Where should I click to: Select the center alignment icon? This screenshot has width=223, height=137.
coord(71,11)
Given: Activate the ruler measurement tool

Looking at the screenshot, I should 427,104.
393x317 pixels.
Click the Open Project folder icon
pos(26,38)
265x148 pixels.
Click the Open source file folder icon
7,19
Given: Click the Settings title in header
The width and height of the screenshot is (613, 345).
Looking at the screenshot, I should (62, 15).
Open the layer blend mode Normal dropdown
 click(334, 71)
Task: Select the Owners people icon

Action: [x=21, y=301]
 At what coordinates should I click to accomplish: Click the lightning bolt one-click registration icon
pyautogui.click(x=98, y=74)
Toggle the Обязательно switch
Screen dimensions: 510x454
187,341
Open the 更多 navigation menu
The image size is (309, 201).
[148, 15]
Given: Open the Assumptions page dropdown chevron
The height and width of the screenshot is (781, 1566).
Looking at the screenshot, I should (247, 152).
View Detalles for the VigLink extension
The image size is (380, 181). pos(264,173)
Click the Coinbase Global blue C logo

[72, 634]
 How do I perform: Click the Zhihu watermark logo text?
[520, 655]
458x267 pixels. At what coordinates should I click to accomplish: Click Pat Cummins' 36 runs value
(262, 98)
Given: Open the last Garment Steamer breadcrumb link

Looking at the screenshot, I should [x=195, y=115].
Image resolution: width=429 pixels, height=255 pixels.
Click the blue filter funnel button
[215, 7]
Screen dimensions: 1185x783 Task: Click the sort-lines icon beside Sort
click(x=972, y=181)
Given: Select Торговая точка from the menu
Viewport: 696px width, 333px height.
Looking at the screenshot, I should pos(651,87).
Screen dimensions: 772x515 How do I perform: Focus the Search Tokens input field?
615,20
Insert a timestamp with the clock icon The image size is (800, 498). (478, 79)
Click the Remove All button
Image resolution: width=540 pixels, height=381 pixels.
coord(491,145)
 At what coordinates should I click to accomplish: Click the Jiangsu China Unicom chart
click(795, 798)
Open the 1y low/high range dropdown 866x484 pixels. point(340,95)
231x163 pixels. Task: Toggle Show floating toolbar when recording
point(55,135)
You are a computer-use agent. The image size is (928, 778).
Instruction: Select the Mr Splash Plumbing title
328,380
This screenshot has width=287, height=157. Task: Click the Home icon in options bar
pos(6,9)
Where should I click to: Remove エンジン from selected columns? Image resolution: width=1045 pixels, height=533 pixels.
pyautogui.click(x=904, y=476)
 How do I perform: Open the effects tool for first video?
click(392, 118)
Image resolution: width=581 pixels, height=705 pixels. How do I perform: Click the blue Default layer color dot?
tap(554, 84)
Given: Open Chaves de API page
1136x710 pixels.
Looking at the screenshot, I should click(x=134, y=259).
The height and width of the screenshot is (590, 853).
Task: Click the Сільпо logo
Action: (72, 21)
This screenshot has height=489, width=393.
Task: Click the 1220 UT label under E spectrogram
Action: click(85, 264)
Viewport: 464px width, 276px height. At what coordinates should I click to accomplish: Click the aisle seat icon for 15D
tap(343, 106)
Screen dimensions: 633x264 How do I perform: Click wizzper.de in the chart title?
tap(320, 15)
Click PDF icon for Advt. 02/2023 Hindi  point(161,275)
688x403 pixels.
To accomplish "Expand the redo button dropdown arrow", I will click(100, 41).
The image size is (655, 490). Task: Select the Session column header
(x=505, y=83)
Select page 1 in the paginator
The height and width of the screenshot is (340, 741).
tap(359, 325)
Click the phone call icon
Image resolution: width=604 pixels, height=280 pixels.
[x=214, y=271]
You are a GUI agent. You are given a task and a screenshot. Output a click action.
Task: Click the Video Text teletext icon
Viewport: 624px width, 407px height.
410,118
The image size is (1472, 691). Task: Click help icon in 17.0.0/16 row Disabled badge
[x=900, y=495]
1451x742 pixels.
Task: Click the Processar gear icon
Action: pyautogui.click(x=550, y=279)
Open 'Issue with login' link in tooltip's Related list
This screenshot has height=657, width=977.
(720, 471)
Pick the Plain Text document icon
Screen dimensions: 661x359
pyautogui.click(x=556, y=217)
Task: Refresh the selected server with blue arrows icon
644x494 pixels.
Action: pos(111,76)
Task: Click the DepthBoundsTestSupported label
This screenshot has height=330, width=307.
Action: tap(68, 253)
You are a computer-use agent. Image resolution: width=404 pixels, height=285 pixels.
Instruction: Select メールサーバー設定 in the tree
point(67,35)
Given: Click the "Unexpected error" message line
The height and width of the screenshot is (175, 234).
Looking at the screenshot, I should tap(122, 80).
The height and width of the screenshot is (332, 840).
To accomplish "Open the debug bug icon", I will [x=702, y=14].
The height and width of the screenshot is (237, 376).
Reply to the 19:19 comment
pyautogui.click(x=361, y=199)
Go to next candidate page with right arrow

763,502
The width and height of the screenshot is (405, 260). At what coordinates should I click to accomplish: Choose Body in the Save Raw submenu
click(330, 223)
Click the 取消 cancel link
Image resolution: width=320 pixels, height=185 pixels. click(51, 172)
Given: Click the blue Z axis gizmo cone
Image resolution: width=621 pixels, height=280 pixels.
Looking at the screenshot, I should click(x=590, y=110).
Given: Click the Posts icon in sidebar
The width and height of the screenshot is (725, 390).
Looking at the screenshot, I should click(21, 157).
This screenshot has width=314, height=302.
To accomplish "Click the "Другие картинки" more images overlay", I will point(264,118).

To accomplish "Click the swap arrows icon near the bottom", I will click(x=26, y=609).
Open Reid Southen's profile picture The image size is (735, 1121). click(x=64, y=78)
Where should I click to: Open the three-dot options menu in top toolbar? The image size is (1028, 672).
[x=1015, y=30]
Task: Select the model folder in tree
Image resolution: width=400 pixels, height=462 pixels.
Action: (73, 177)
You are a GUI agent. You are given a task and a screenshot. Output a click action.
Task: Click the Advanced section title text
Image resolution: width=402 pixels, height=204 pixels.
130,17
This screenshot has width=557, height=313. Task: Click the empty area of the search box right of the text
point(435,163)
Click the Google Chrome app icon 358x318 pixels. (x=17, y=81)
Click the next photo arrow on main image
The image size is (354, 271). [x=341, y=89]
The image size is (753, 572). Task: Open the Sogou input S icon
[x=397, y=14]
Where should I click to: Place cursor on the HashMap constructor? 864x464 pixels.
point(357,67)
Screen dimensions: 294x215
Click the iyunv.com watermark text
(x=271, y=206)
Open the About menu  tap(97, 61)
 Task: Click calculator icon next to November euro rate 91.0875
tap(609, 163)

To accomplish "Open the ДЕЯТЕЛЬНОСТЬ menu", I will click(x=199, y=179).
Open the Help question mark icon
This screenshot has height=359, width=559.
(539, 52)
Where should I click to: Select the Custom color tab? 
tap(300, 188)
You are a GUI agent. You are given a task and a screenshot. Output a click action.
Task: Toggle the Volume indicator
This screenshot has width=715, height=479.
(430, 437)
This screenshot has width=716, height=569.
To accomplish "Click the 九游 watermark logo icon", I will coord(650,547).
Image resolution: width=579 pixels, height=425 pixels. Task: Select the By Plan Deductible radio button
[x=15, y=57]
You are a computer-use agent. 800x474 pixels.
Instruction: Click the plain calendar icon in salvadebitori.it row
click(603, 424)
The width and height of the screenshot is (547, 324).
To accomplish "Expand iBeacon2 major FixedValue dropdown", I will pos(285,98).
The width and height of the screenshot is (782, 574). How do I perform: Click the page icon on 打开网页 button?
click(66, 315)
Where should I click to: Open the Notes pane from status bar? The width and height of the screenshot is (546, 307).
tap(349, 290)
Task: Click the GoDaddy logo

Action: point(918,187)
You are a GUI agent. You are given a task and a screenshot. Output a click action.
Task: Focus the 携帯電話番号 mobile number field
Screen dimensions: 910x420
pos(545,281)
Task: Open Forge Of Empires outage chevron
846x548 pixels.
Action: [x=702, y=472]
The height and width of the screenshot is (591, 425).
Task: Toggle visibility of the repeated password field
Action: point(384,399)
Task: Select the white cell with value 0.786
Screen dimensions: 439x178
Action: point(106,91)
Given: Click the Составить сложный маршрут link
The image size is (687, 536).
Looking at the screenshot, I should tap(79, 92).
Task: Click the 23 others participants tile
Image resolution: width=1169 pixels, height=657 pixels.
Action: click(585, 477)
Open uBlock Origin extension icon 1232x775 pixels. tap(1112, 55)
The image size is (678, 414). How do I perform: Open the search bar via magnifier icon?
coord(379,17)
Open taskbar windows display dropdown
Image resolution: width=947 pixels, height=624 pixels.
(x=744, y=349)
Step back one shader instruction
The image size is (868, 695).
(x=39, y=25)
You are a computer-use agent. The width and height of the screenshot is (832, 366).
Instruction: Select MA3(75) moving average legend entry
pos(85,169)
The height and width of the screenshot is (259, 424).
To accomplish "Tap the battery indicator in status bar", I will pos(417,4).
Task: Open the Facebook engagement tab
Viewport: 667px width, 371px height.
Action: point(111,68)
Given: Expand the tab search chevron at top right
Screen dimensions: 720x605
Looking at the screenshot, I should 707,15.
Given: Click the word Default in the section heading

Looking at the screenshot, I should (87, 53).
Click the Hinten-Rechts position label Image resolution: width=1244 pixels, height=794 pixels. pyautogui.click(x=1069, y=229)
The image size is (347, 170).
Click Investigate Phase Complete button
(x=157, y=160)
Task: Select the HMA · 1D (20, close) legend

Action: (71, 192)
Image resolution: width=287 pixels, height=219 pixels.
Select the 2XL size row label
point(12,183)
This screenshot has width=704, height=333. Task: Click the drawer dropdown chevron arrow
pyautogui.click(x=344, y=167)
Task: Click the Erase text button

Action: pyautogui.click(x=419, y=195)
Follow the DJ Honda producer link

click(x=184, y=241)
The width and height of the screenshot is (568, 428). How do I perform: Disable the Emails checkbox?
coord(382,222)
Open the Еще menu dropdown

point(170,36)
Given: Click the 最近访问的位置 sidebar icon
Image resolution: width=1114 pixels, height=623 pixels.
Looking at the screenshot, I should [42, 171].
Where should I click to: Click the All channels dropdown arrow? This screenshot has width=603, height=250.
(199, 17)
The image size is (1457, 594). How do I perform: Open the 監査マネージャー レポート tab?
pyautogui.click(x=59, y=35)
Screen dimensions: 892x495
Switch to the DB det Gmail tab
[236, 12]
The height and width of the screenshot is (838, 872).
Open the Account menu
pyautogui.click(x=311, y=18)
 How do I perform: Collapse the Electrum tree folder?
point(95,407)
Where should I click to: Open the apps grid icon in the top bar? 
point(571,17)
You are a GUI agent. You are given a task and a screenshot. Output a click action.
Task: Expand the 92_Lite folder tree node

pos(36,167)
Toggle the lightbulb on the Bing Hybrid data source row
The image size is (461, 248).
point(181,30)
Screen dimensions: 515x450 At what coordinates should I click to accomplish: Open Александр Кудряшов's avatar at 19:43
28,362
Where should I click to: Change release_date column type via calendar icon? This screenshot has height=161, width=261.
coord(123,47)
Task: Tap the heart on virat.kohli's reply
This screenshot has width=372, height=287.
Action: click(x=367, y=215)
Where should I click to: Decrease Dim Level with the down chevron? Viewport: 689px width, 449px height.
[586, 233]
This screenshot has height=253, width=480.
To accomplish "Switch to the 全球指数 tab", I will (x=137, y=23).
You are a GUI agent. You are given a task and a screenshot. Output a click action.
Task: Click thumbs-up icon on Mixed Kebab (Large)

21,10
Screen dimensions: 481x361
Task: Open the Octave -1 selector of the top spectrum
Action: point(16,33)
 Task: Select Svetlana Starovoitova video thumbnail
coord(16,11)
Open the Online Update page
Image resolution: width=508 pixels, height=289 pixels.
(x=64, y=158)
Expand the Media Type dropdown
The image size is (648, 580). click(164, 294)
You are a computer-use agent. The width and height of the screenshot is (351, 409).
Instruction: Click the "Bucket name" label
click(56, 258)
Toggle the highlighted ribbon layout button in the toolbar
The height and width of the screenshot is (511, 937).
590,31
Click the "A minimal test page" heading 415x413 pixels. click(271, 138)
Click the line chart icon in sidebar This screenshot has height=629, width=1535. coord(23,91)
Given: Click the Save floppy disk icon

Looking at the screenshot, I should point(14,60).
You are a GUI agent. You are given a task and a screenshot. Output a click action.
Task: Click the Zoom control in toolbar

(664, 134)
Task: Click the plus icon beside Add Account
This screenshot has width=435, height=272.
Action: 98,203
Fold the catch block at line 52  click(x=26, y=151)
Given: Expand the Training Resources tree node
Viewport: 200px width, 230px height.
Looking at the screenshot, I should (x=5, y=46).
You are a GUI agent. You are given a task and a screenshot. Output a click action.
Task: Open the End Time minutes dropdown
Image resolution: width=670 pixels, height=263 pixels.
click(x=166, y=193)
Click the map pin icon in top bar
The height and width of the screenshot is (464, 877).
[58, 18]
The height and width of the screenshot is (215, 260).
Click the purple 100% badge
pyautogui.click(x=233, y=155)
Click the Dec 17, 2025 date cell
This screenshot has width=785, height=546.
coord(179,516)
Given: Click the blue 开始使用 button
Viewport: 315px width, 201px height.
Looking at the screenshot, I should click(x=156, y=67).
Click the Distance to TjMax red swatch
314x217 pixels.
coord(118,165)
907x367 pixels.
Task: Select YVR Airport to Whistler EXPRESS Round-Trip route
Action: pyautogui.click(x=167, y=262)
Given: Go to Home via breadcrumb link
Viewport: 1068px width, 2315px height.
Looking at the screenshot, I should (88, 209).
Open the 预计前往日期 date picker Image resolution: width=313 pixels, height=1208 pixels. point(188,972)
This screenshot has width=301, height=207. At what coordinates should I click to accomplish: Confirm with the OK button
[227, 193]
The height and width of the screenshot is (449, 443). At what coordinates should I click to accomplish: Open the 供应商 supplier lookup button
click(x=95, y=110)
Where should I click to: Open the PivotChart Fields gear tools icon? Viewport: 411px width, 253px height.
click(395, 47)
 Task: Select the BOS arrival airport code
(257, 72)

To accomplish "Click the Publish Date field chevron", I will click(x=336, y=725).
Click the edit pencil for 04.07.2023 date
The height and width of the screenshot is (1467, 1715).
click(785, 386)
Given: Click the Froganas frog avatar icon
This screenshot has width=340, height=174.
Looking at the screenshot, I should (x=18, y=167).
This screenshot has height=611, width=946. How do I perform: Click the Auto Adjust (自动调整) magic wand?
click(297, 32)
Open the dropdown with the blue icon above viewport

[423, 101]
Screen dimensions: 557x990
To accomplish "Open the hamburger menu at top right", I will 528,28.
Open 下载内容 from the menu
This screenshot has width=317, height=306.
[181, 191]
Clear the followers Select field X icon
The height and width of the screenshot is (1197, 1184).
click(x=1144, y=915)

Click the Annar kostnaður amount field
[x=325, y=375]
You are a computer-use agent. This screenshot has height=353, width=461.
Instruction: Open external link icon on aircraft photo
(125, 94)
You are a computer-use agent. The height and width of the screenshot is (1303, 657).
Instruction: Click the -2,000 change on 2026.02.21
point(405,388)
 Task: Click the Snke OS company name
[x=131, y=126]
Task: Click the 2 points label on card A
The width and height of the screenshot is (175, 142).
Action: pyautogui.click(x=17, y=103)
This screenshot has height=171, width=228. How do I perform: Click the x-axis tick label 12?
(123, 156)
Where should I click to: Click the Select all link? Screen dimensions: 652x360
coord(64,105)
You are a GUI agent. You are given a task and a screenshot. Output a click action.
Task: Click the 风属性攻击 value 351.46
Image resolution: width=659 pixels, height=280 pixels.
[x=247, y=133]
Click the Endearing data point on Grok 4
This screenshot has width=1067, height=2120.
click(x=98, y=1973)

## Your goal
The lines running from the start of the data through the one that contains "Toggle the Обязательно switch" should be reproduced exactly, and only those.

## Answer to the problem
Where should I click to: Select the center alignment icon? This screenshot has width=223, height=137.
coord(71,11)
Given: Activate the ruler measurement tool

Looking at the screenshot, I should 427,104.
393x317 pixels.
Click the Open Project folder icon
pos(26,38)
265x148 pixels.
Click the Open source file folder icon
7,19
Given: Click the Settings title in header
The width and height of the screenshot is (613, 345).
Looking at the screenshot, I should (62, 15).
Open the layer blend mode Normal dropdown
 click(334, 71)
Task: Select the Owners people icon

Action: [x=21, y=301]
 At what coordinates should I click to accomplish: Click the lightning bolt one-click registration icon
pyautogui.click(x=98, y=74)
Toggle the Обязательно switch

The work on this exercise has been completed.